To be fair, injuries have slowed the development during training camp. With the Packers thin in the backfield, McCarthy admittedly has called more pass plays during preseason games than he would have liked. In the first half on Thursday, the Packers ran 28 passing plays (27 attempts and one sack) and just nine runs.
On top of that, Spitz left the game in the first quarter after aggravating a calf injury.
Still, the on-the-field work offered plenty of reason for pessimism with little time to get the errors corrected.
On the first play of the game, for instance, dependable left tackle Chad Clifton badly missed his block against right defensive end Reggie Hayward. That forced fullback Korey Hall to pick up Hayward, leaving linebacker Clint Ingram free to force the play outside to cornerback Brian Williams, who easily beat the block of receiver Greg Jennings and stopped Brandon Jackson for a 1-yard gain.
On other occasions, the Packers' blockers whiffed in their attempts to block linebackers. On the opening possession, after four consecutive passes, Colledge and Spitz both missed their blocks against Jaguars linebackers, limiting Jackson to 2 yards. Later, when the Packers actually won at the line of scrimmage, Spitz's replacement, Junius Coston, missed linebacker Mike Peterson, who limited Jackson to a 2-yard gain.
When Jackson fumbled in the first quarter, it was because Spitz failed to cut off defensive tackle Marcus Stroud. Stroud simply beat Spitz down the line of scrimmage and blew up the play. It was a tough block for Spitz — Stroud was lined up to Spitz's left on a running play to the left — but those blocks are critical in the zone scheme.
Too frequently, the Packers missed their backside blocks, so when Jackson cut back to daylight, he was swallowed up. On one play, right tackle Mark Tauscher didn't block anyone. When Jackson cut back to the right to what should have been alley, he was brought down for a 1-yard gain.
Other times, the line was simply overpowered. On a second-and-6 toss late in the first quarter, no fewer than seven Jaguars defenders had penetrated the Packers' side of the line of scrimmage before Jackson even had time to think about making a move. He gained 1 yard.
The Jaguars, with massive and talented tackles Stroud and John Henderson anchoring last year's second-ranked defense, provide a perfect test for a Packers team that will play four games against the mighty defensive tackle tandems the Bears and Vikings put on the field. On Thursday, the Packers' blockers simply weren't up to the task.
The line wasn't always to blame, though. On that toss I just described, the play might have worked anyway had Donald Driver, who was lined up in a tight slot to the right, not been pushed 4 yards into the backfield, causing a pileup at the point of attack.

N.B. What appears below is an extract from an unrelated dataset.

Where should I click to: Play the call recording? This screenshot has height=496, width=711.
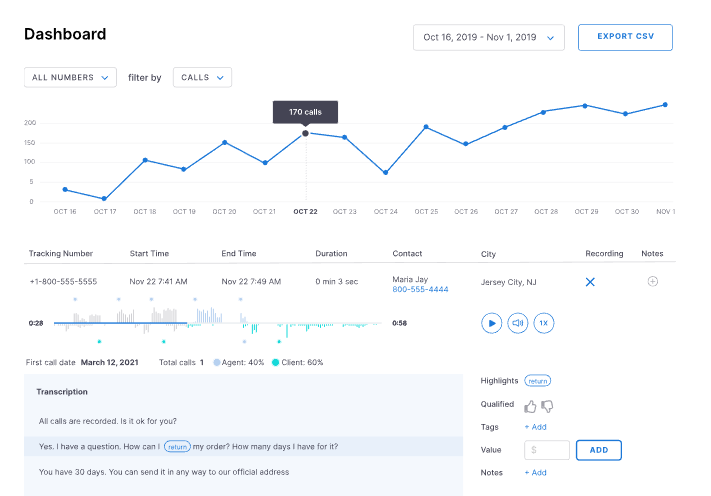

Neither of the fullbacks, Brandon Miree or Hall, did anything to warrant being the opening-day starter. Jackson's inexperience doesn't help, either. Once, it looked like he might have had some space, but instead of following Hall to the outside, he cut back inside and was tackled for a minimal gain.
Then, there was the play-calling. Perhaps it was McCarthy being cautious due to the injury situation, but he called back-to-back runs only once in the first half. It's tough to get into a groove as a run blocker when you're a passive pass blocker on three out of every four plays.
McCarthy summed up the run game perfectly when asked if he would consider keeping both of his talented kickers.
"If one of them can run block," McCarthy said, "maybe we can find a spot for him."